A través de un santo, he aprendido de Cristo a amar la libertad. El santo es Josemaría Escrivá, quien quiso para sus hijos espirituales la misma libertad de que goza cualquier católico. Sólo quien no entiende de veras este don del hombre puede ver una táctica en el hecho de que existan miembros del Opus Dei con muy distintos posicionamientos en temas opinables. Además, este santo declaraba en 1967 que el sacerdote no hace política al predicar todas las virtudes cristianas con sus exigencias y manifestaciones concretas para las diversas circunstancias de las personas a las que se dirige, ni cuando enseña a respetar y estimar esa libertad recibida de Dios. Sin imponer soluciones técnicas porque son variadas y opinables. No me estoy blindando. Simplemente marco mi territorio, para escribir acerca de las manidas demandas sociales.

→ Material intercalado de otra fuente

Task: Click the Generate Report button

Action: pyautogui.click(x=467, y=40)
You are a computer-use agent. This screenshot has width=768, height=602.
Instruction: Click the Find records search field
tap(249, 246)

¿Se puede hablar de estas demandas para ampliar el aborto y el laicismo o establecer la eutanasia, mientras que las encuestas reflejan otras preocupaciones, como la coyuntura económica, paro, pago de las hipotecas, terrorismo o seguridad ciudadana? Pero, además, tanto el gobierno como la oposición, ¿tienen como misión esencial atender unos deseos no primordiales y que son claramente impulsados por el pensamiento dominante —del que forman parte los propios políticos— a fin de cambiar la sociedad a su gusto?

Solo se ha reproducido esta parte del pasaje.